SELECTED EXCERPT:
_ _ _ _ _ _ _

I have already used gluvit on the inside. It didn't leak much when I was using it before, I imagine it'll hardly leak at all now. 

I'm really not on any schedule, I have a 14ft jon that I am using when I go fishing. Its not the best on choppy lakes though. I want to take my time because I plan on having this boat for a long time. 

I think what I am going to do with the trailer is, take care of all the stuff I can remove and bring inside to paint. (its too cold to paint outside now). I am starting with the part that holds the winch and stops the bow on the trailer. This is the worst rust I can see. I'll attach the before pics. 

Is this motor similar to how yours hooked up? I don't know anything about it, I didn't even see it hooked up before. Would I have to get an adapter for uFlex? and is it "no feedback" where the wheel stays in one spot?

Thanks! I will probably be asking you a ton a questions, I wouldn't even know where to start by myself. I really appreciate it!!!


----------



## stone4140 (Mar 19, 2013)

Not sure what "no feedback" means. I'm guessing I'm glad its a feature. As for how it works and attaching it I am not familiar with Mercury which it looks like you have. But the principal is the same with all of them. The end of the steering cable needs to be held stationary. There are a few different styles some clamp on to the hole in the splashwell, some use a clamp block wich attaches to the transom and some go into a tube in the outboard. Then the inner steering cable attaches and pivotes on the arm coming off your motor. Mercury people may be more familiar with what you have specifically. The pictures below are just off the internet but show how its work. The clamp block I attached is from Uflex it bolts on to the transom the steering cable slides into the tube and then attaches in different ways to the motor.

Clamp Block and tube are almost as much as the hole kit. See if your splashwell,motor or transom have a place already there. Uflex is compatibale with most other rotary steering setups


----------



## tcampbell011 (Mar 25, 2013)

Could I just leave the bottom of the boat bare, and only paint the sides?

I've heard the saying, "once you paint it, you always paint it". Does that hold true here?

_ _ _ _ _ _ _

STATED GOAL 1: Repeat the part of the boat restoration thread that opens with the words containing "I have already" and closes with "the before pics.".
STATED GOAL 2: Carry the boat restoration thread forward from its last sentence.
The entries after this point come from a separate source.

_ _ _ _ _ _ _

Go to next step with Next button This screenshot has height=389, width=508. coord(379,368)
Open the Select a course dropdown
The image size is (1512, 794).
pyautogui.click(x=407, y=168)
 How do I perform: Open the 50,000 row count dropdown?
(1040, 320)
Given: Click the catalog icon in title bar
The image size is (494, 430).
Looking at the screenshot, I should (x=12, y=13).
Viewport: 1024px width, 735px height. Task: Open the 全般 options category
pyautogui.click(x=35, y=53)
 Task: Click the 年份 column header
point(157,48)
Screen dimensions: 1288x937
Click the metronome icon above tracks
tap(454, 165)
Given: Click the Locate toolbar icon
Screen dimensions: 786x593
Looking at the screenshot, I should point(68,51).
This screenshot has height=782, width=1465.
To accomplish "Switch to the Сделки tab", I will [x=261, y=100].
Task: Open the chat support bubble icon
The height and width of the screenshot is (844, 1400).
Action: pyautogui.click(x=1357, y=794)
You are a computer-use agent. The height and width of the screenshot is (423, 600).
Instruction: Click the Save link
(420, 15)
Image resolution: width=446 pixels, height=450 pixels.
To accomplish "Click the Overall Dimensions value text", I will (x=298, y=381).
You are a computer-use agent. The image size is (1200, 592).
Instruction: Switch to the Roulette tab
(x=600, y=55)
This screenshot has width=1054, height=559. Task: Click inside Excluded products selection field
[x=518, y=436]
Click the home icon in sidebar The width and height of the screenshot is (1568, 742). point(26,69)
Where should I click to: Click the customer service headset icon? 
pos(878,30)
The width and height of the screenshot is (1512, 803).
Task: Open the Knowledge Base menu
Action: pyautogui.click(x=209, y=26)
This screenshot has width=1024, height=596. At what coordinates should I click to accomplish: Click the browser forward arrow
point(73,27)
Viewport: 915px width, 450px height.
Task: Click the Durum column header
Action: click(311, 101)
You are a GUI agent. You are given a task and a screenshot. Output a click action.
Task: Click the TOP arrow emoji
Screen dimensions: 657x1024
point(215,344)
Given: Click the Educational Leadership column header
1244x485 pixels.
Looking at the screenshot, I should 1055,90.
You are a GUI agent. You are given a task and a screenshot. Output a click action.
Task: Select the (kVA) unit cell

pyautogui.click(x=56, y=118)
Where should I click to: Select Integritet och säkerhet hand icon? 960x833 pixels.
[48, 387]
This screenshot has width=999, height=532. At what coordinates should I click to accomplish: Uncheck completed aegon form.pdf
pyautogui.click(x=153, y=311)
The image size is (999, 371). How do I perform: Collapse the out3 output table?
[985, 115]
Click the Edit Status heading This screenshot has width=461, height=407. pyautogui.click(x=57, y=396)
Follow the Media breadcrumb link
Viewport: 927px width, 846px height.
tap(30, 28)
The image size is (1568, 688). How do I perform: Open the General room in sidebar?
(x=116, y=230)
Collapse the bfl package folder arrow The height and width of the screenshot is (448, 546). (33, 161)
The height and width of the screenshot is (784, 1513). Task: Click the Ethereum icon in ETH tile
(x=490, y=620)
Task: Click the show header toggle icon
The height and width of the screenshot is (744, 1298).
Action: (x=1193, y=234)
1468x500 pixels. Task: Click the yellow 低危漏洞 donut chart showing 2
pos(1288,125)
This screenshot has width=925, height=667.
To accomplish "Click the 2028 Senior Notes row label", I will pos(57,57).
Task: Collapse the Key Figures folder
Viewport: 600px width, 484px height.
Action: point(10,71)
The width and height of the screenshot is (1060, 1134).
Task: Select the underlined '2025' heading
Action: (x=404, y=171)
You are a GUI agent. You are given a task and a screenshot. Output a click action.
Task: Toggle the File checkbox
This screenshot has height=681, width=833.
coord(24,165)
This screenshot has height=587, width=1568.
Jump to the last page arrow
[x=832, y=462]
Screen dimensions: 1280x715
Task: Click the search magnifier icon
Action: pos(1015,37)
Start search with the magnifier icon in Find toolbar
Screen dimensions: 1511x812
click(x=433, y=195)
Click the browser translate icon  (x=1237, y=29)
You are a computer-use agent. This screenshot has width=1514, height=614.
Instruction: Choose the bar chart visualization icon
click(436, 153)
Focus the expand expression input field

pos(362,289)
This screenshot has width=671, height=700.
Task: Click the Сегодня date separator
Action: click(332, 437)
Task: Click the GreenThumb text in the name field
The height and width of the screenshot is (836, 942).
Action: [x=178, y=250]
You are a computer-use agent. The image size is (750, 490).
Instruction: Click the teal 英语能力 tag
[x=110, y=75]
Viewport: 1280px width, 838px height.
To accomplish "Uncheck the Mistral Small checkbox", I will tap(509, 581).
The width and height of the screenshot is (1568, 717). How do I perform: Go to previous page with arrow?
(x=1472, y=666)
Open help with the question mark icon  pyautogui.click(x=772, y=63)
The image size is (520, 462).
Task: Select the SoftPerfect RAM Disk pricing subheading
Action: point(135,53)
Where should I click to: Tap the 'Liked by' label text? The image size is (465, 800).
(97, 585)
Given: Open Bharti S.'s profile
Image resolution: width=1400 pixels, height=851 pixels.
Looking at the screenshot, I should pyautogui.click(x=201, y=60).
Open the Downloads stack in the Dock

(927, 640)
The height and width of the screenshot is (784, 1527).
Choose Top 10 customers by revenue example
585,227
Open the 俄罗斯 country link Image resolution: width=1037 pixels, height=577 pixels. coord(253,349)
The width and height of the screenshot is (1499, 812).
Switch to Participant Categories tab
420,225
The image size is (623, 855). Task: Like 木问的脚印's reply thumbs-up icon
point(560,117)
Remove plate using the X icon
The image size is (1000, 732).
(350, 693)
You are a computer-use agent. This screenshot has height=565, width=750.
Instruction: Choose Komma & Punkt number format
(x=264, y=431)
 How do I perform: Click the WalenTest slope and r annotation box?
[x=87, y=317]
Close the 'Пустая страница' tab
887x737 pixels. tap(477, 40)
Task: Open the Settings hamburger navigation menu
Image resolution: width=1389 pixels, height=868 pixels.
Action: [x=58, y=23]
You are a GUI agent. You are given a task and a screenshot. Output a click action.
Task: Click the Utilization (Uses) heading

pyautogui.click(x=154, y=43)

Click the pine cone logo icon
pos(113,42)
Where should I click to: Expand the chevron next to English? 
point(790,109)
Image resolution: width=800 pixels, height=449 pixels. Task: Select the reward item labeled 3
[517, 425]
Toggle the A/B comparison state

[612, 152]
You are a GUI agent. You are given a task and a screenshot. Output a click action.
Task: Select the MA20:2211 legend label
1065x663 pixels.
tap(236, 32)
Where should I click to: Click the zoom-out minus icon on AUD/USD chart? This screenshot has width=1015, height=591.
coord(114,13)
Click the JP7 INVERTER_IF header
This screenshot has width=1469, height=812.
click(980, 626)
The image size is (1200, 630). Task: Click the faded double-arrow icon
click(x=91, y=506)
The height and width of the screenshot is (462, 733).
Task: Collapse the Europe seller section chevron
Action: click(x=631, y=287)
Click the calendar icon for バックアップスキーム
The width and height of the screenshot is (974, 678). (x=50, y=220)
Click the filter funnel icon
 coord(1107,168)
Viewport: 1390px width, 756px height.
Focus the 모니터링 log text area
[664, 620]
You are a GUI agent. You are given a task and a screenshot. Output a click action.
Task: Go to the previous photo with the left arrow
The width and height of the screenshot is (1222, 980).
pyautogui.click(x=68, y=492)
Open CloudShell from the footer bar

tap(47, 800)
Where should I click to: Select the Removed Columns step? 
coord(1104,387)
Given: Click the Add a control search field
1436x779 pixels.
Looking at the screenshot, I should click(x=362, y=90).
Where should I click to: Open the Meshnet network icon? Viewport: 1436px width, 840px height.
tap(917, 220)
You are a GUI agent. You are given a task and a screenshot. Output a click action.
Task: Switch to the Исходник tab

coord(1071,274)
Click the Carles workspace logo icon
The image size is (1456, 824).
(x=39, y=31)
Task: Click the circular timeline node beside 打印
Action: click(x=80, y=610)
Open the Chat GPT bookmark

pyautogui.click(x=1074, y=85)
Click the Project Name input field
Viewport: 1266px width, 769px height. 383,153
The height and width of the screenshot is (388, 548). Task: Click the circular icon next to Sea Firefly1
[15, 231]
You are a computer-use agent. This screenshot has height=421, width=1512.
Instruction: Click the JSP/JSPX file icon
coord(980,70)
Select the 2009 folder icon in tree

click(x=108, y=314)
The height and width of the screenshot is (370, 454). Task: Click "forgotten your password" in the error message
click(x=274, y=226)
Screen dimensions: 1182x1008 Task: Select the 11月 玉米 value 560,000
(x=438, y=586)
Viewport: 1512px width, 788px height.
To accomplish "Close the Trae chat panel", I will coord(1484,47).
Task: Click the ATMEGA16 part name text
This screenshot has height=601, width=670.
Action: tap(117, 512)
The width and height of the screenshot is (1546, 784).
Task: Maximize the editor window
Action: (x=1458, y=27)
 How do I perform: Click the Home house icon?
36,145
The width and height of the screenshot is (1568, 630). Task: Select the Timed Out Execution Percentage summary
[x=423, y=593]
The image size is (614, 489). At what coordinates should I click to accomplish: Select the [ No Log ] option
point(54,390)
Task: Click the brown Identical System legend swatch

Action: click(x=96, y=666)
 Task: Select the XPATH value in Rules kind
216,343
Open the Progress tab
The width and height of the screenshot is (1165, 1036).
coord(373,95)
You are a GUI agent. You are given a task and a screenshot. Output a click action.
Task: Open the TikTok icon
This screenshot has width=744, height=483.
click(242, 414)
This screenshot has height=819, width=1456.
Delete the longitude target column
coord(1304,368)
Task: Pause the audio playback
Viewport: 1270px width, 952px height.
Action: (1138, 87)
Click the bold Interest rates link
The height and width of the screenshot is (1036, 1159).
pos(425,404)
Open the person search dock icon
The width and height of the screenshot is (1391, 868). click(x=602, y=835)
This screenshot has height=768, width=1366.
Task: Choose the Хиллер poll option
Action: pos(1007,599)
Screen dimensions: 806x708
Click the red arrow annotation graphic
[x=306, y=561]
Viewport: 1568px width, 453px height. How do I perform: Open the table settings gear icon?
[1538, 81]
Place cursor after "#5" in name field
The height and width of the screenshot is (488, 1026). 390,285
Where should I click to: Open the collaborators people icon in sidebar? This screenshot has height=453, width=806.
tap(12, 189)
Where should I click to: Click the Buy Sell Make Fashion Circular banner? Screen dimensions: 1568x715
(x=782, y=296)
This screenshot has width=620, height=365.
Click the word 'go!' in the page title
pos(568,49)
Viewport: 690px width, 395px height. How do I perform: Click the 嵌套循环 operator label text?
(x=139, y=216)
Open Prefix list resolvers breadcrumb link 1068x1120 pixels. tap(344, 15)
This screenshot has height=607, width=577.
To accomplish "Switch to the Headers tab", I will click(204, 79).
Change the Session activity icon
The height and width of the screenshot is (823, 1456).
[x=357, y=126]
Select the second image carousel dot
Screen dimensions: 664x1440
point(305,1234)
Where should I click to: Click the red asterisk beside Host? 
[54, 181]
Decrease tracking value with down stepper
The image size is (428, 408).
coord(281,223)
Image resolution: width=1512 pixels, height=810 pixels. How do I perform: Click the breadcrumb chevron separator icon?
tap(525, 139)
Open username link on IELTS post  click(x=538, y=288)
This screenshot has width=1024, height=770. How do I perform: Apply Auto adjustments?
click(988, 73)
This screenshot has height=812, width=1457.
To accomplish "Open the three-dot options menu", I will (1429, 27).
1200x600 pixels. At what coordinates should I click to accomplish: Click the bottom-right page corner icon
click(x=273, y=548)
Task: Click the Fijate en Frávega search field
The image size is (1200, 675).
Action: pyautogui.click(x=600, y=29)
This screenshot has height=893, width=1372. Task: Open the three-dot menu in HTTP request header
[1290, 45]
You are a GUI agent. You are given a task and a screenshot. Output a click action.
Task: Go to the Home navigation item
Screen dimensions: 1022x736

_ _ _ _ _ _ _

TASK RESULT 1:
I have already used gluvit on the inside. It didn't leak much when I was using it before, I imagine it'll hardly leak at all now. 

I'm really not on any schedule, I have a 14ft jon that I am using when I go fishing. Its not the best on choppy lakes though. I want to take my time because I plan on having this boat for a long time. 

I think what I am going to do with the trailer is, take care of all the stuff I can remove and bring inside to paint. (its too cold to paint outside now). I am starting with the part that holds the winch and stops the bow on the trailer. This is the worst rust I can see. I'll attach the before pics.

TASK RESULT 2:
----------



## Driftingrz (Mar 25, 2013)

painting exterior? depends on the paint and prep work you do.. and how hard you are on the boat, Me personally i dont baby my boat. i beach it on sand/mud.. anything. you could always use something like steelflex. i believe it holds up better than most paints.. but i havent used it so i dont know.. alot of guys here have used it on their rigs

You got a nice solid tin to work with, looking forward to seeing this project. im hoping to upgrade in size and to a console steer in the next year or so


----------



## jvanhees (Mar 25, 2013)

keep up the good work, and dont have too many coldsmokes or it will never get done! I have the same trailer for my 18' Landau.


----------



## tcampbell011 (Mar 26, 2013)

jvanhees said:


> dont have too many coldsmokes or it will never get done!



Oh yeah them babies are strong. Veryyy smooth too. Mmmmmm

As far as painting, I think I am going to do battleship grey steelflex on the bottom, with the curved line painted white with rustoleum and the sides painted with black rustoleum paint. 

Do you think it would look weird having two different types of paint on the hull? (steelflex on the bottom, rustoleum on the sides) I think I remember reading someones build where they did it...

I'll have photos up soon of the trailer parts being wire wheeled, the ospho is ordered and in the mail.


----------



## stone4140 (Mar 29, 2013)

You will be surpised when its back on the trailer how little of the bottom you will see It would not look weird. Just pick a low line for the steelflex to stop.


----------



## tcampbell011 (Apr 12, 2013)

here are some pics, I'm not doing anything particularly exciting. Right now I am wire wheeling any part that I can take off the trailer to remove the paint/rust. I cut out all the rollers and left one that will help the boat slide onto the bunk board (hopefully). I have also applied Ospho to some of the pieces. In the last picture you can see where the rust turned black.


----------



## jvanhees (Apr 12, 2013)

That wire wheeling is fun!!!

My trailer which is the same, is the exact same color blue too....wth

Keep up the good work...I was thinking the same thing for my paint job for mine, but have now chosen black steel flex. Get some pics up when its done! I wouldnt think the rustoleom and the steelflex is a bad idea


----------



## tcampbell011 (Apr 22, 2013)

here is the color scheme I'm thinking.


----------



## tcampbell011 (Apr 25, 2013)

Grrr so I just got my steelflex in the mail and it was really banged up. One of the parts (Part: 2) was cracked on the top and alittle had gotten out. Im too late to call Fasco, but I hammered the lid back down to seal it. I wonder if its still good? I would definitely rather just keep it than going though the hassle of returning it.


----------



## tcampbell011 (Apr 26, 2013)

Just talked to Jerry. He said I can just use masking tape or something to keep it in the jar if I need to. I guess its not a big deal if its sealed or not.

The procedure he told me was to sand with 60 grit sandpaper and then wipe with acetone before applying.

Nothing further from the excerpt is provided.